About this task »
Could you restate word for word every line from the one containing "Instruction: Hide the Secret ID value" to the end of the data below, pictures excluded?

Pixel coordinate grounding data
---+---

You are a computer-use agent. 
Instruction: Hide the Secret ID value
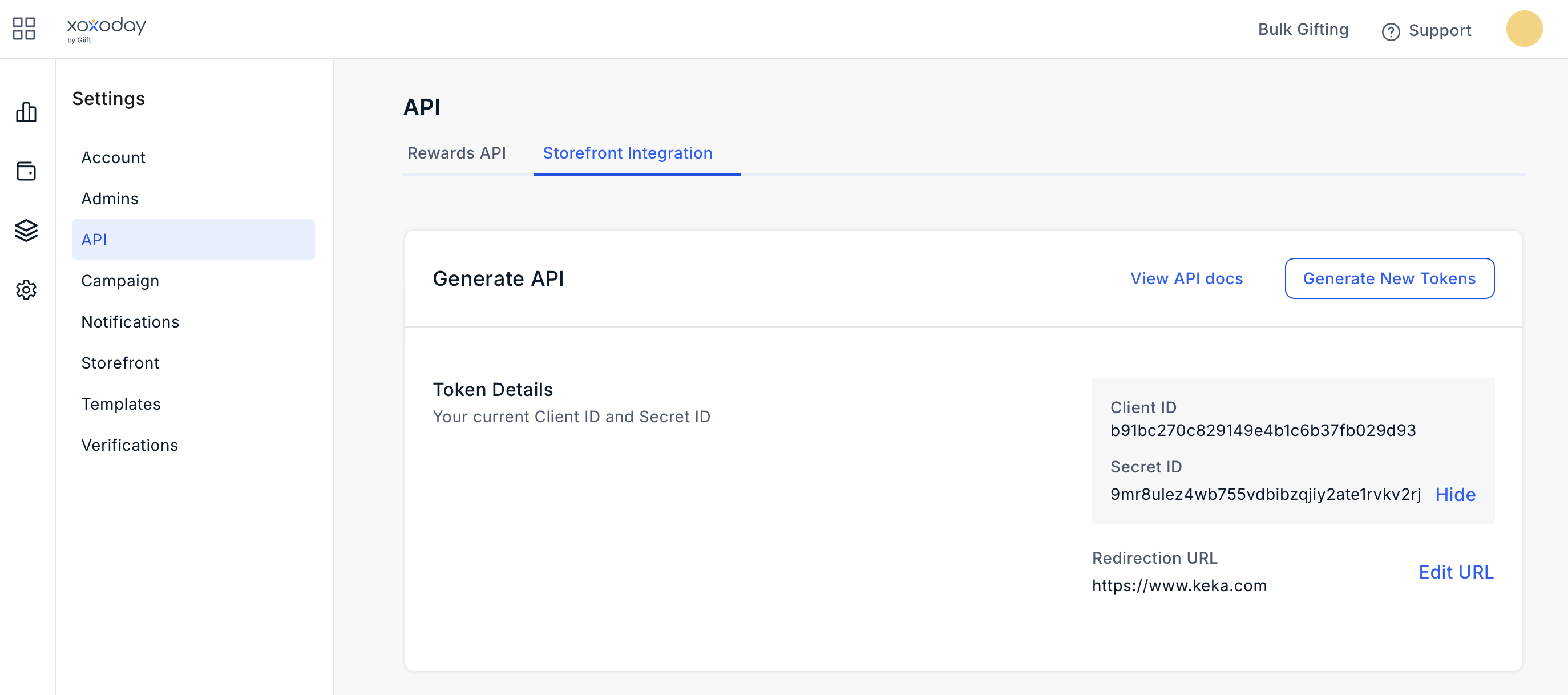1455,494
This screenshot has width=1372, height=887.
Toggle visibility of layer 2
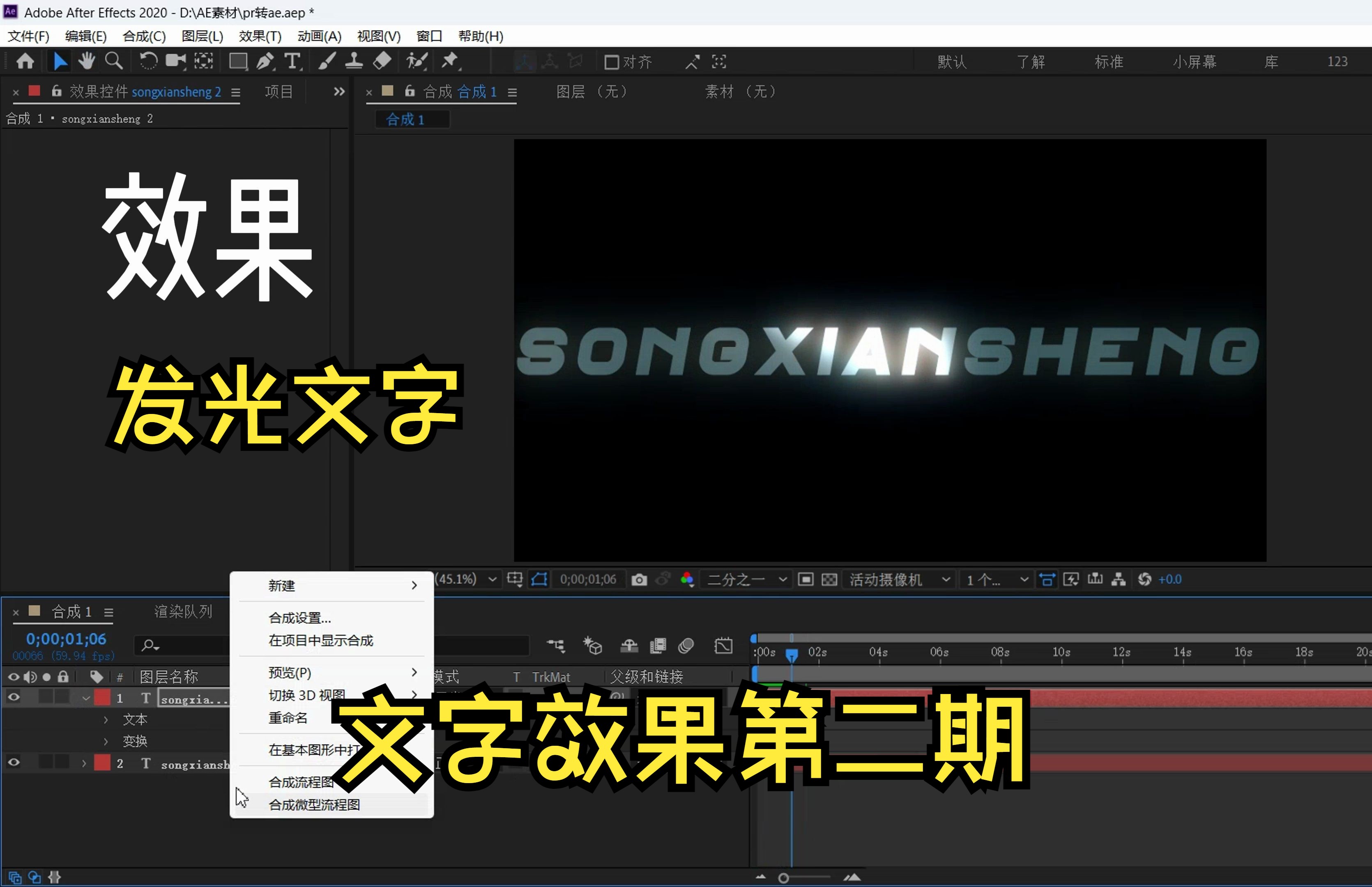(14, 763)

---+---

Solution to this exercise »
Instruction: Hide the Secret ID value
1455,494
This screenshot has width=1372, height=887.
Toggle visibility of layer 2
(14, 763)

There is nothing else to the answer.